**Task:** Copy the lines of the listing below exactly, starting at the line that contains "You are a computer-use" and ending at the last line of the listing. Omit the pictures from your copy.

**Stored data:**

--- start ---

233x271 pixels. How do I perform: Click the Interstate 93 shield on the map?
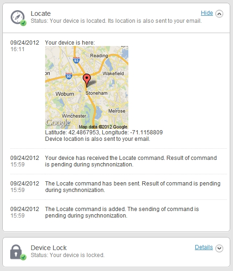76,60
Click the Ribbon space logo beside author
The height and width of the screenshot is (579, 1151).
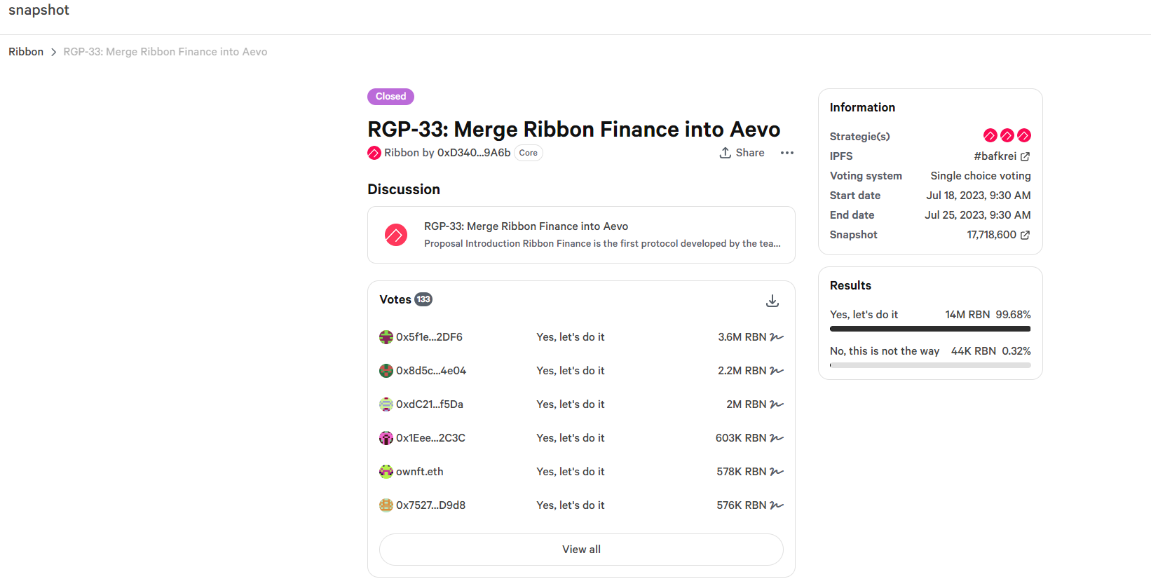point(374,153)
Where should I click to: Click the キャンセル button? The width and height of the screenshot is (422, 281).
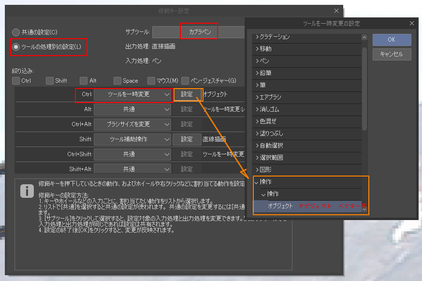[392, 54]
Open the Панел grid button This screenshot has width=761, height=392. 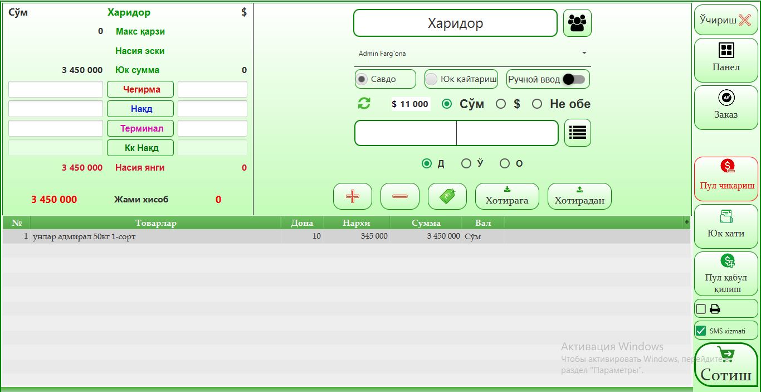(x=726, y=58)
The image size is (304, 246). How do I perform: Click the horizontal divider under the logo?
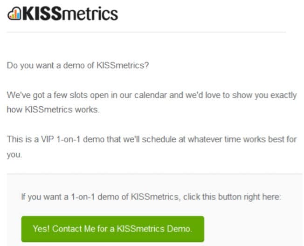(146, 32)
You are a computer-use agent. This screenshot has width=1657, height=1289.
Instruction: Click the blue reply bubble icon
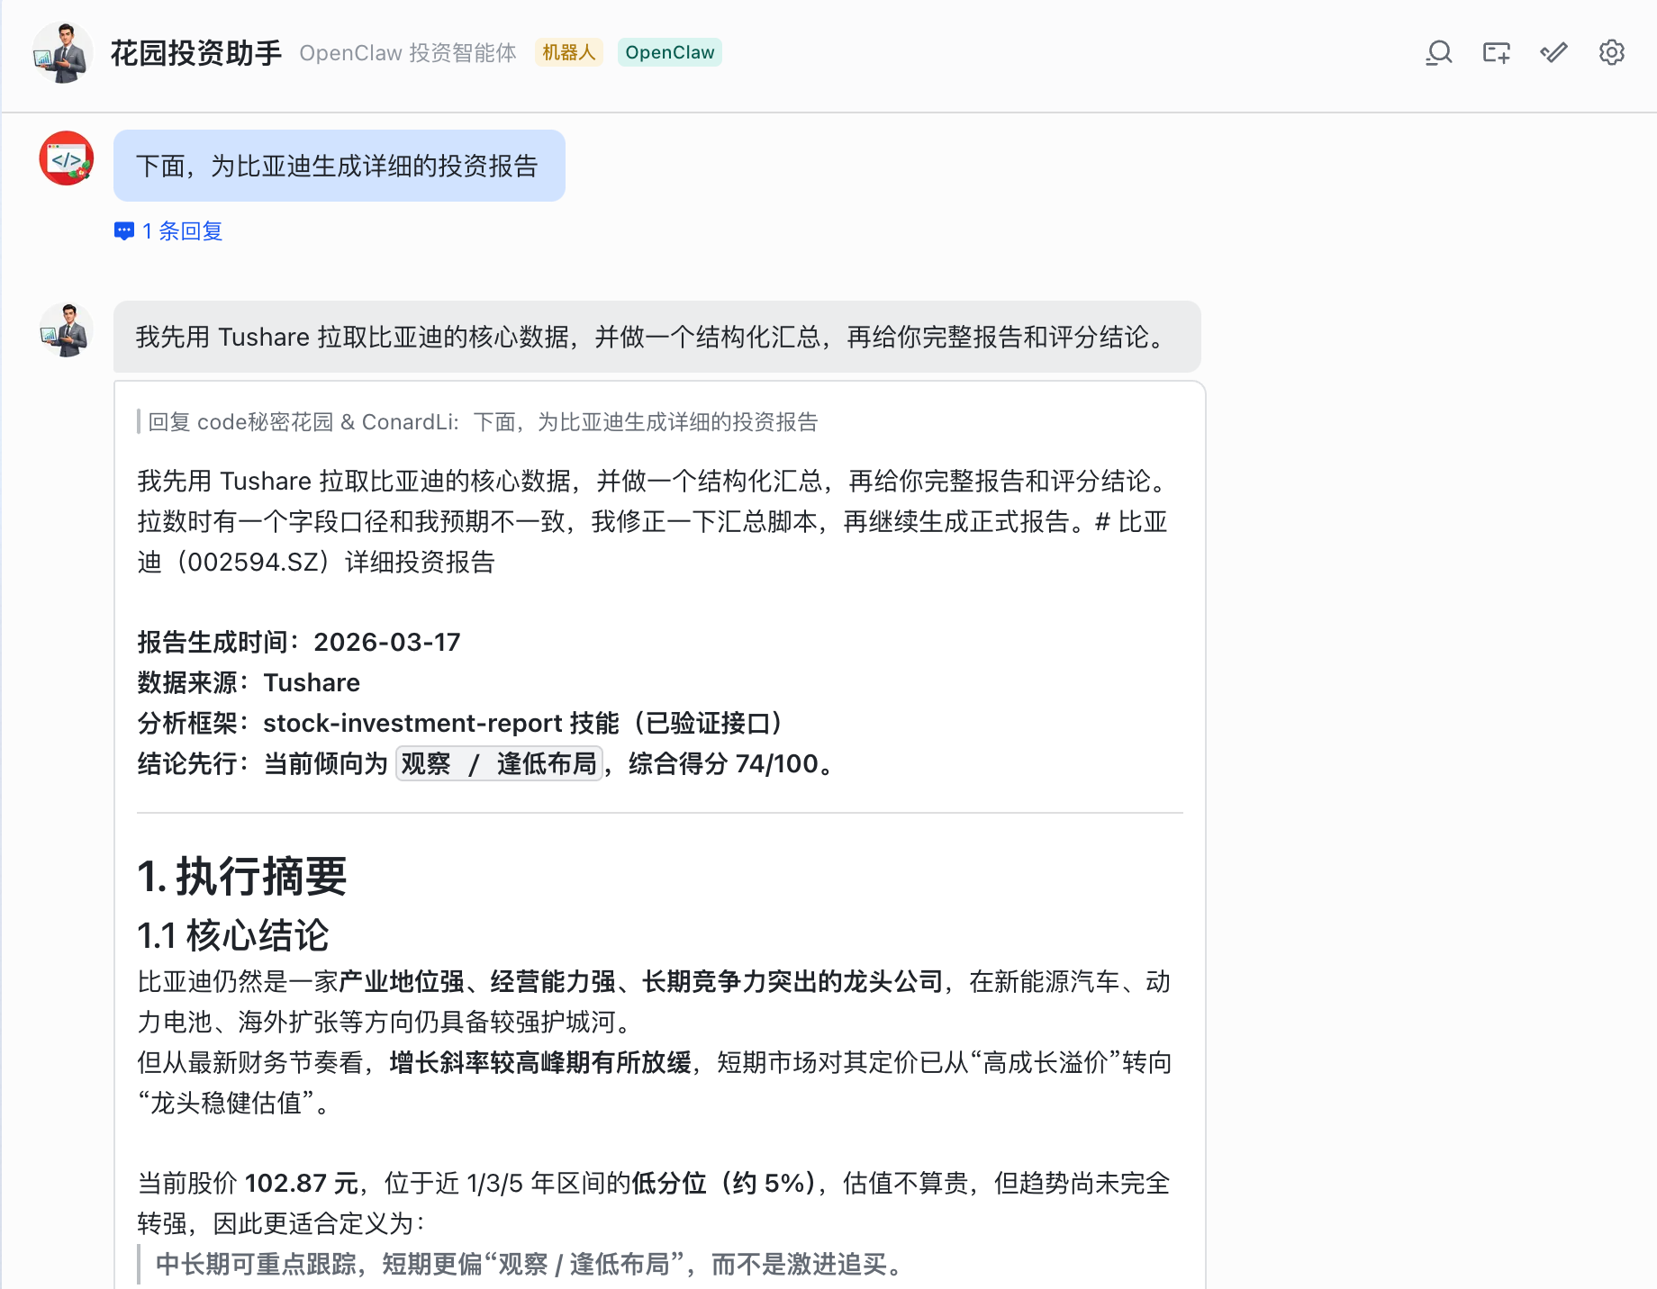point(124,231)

--- end ---

**Reply:**
You are a computer-use agent. This screenshot has width=1657, height=1289.
Instruction: Click the blue reply bubble icon
point(124,231)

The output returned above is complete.